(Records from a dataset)
==================================================

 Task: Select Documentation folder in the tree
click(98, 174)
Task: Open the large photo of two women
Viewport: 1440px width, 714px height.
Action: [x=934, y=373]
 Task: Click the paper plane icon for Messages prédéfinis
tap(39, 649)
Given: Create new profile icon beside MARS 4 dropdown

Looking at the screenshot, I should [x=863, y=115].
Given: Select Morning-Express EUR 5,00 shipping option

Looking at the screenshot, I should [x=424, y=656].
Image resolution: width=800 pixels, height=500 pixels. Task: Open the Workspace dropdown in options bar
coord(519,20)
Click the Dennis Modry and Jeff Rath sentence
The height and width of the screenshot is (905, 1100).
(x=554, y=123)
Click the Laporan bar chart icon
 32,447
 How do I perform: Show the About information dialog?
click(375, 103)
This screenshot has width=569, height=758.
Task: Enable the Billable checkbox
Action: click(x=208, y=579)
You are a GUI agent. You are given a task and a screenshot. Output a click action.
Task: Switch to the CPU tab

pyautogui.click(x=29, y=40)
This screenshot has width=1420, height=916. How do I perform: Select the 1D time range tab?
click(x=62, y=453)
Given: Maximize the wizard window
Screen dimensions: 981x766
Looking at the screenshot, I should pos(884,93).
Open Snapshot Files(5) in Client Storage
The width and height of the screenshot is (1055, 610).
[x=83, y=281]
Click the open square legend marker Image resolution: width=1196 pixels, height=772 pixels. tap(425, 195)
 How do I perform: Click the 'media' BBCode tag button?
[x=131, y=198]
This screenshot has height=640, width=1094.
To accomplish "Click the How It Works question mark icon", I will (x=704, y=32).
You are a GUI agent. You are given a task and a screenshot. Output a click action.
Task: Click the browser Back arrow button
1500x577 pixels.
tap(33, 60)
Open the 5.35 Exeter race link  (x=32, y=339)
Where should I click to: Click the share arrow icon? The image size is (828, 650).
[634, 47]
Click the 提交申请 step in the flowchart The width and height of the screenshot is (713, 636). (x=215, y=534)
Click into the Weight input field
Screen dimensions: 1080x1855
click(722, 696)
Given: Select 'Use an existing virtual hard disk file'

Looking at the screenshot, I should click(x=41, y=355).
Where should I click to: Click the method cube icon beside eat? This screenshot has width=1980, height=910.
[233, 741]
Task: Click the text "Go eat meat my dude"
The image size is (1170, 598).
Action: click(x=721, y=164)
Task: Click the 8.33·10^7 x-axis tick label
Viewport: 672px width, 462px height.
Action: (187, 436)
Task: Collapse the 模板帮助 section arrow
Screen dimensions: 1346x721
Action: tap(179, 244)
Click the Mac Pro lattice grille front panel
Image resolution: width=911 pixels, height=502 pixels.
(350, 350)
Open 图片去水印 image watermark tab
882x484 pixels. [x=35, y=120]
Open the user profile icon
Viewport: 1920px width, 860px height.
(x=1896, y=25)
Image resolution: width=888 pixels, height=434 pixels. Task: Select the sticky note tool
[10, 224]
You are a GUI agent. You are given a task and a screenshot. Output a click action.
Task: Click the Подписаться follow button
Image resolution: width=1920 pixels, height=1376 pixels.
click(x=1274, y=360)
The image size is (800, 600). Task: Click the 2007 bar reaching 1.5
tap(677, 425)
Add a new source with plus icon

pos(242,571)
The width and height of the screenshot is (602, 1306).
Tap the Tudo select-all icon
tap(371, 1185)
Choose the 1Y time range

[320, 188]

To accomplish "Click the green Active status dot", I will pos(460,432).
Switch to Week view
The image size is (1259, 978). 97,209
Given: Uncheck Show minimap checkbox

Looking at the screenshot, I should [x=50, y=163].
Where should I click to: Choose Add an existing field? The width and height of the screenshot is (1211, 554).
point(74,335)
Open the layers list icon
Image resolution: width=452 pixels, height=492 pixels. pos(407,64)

==================================================

What is being asked:
The data, all of it, should be transcribed exactly.

Answer space:
 Task: Select Documentation folder in the tree
click(98, 174)
Task: Open the large photo of two women
Viewport: 1440px width, 714px height.
Action: [x=934, y=373]
 Task: Click the paper plane icon for Messages prédéfinis
tap(39, 649)
Given: Create new profile icon beside MARS 4 dropdown

Looking at the screenshot, I should [x=863, y=115].
Given: Select Morning-Express EUR 5,00 shipping option

Looking at the screenshot, I should [x=424, y=656].
Image resolution: width=800 pixels, height=500 pixels. Task: Open the Workspace dropdown in options bar
coord(519,20)
Click the Dennis Modry and Jeff Rath sentence
The height and width of the screenshot is (905, 1100).
(x=554, y=123)
Click the Laporan bar chart icon
 32,447
 How do I perform: Show the About information dialog?
click(375, 103)
This screenshot has width=569, height=758.
Task: Enable the Billable checkbox
Action: click(x=208, y=579)
You are a GUI agent. You are given a task and a screenshot. Output a click action.
Task: Switch to the CPU tab

pyautogui.click(x=29, y=40)
This screenshot has width=1420, height=916. How do I perform: Select the 1D time range tab?
click(x=62, y=453)
Given: Maximize the wizard window
Screen dimensions: 981x766
Looking at the screenshot, I should pos(884,93).
Open Snapshot Files(5) in Client Storage
The width and height of the screenshot is (1055, 610).
[x=83, y=281]
Click the open square legend marker Image resolution: width=1196 pixels, height=772 pixels. tap(425, 195)
 How do I perform: Click the 'media' BBCode tag button?
[x=131, y=198]
This screenshot has height=640, width=1094.
To accomplish "Click the How It Works question mark icon", I will (x=704, y=32).
You are a GUI agent. You are given a task and a screenshot. Output a click action.
Task: Click the browser Back arrow button
1500x577 pixels.
tap(33, 60)
Open the 5.35 Exeter race link  (x=32, y=339)
Where should I click to: Click the share arrow icon? The image size is (828, 650).
[634, 47]
Click the 提交申请 step in the flowchart The width and height of the screenshot is (713, 636). (x=215, y=534)
Click into the Weight input field
Screen dimensions: 1080x1855
click(722, 696)
Given: Select 'Use an existing virtual hard disk file'

Looking at the screenshot, I should click(x=41, y=355).
Where should I click to: Click the method cube icon beside eat? This screenshot has width=1980, height=910.
[233, 741]
Task: Click the text "Go eat meat my dude"
The image size is (1170, 598).
Action: click(x=721, y=164)
Task: Click the 8.33·10^7 x-axis tick label
Viewport: 672px width, 462px height.
Action: (187, 436)
Task: Collapse the 模板帮助 section arrow
Screen dimensions: 1346x721
Action: tap(179, 244)
Click the Mac Pro lattice grille front panel
Image resolution: width=911 pixels, height=502 pixels.
(350, 350)
Open 图片去水印 image watermark tab
882x484 pixels. [x=35, y=120]
Open the user profile icon
Viewport: 1920px width, 860px height.
(x=1896, y=25)
Image resolution: width=888 pixels, height=434 pixels. Task: Select the sticky note tool
[10, 224]
You are a GUI agent. You are given a task and a screenshot. Output a click action.
Task: Click the Подписаться follow button
Image resolution: width=1920 pixels, height=1376 pixels.
click(x=1274, y=360)
The image size is (800, 600). Task: Click the 2007 bar reaching 1.5
tap(677, 425)
Add a new source with plus icon

pos(242,571)
The width and height of the screenshot is (602, 1306).
Tap the Tudo select-all icon
tap(371, 1185)
Choose the 1Y time range

[320, 188]

To accomplish "Click the green Active status dot", I will pos(460,432).
Switch to Week view
The image size is (1259, 978). 97,209
Given: Uncheck Show minimap checkbox

Looking at the screenshot, I should [x=50, y=163].
Where should I click to: Choose Add an existing field? The width and height of the screenshot is (1211, 554).
point(74,335)
Open the layers list icon
Image resolution: width=452 pixels, height=492 pixels. pos(407,64)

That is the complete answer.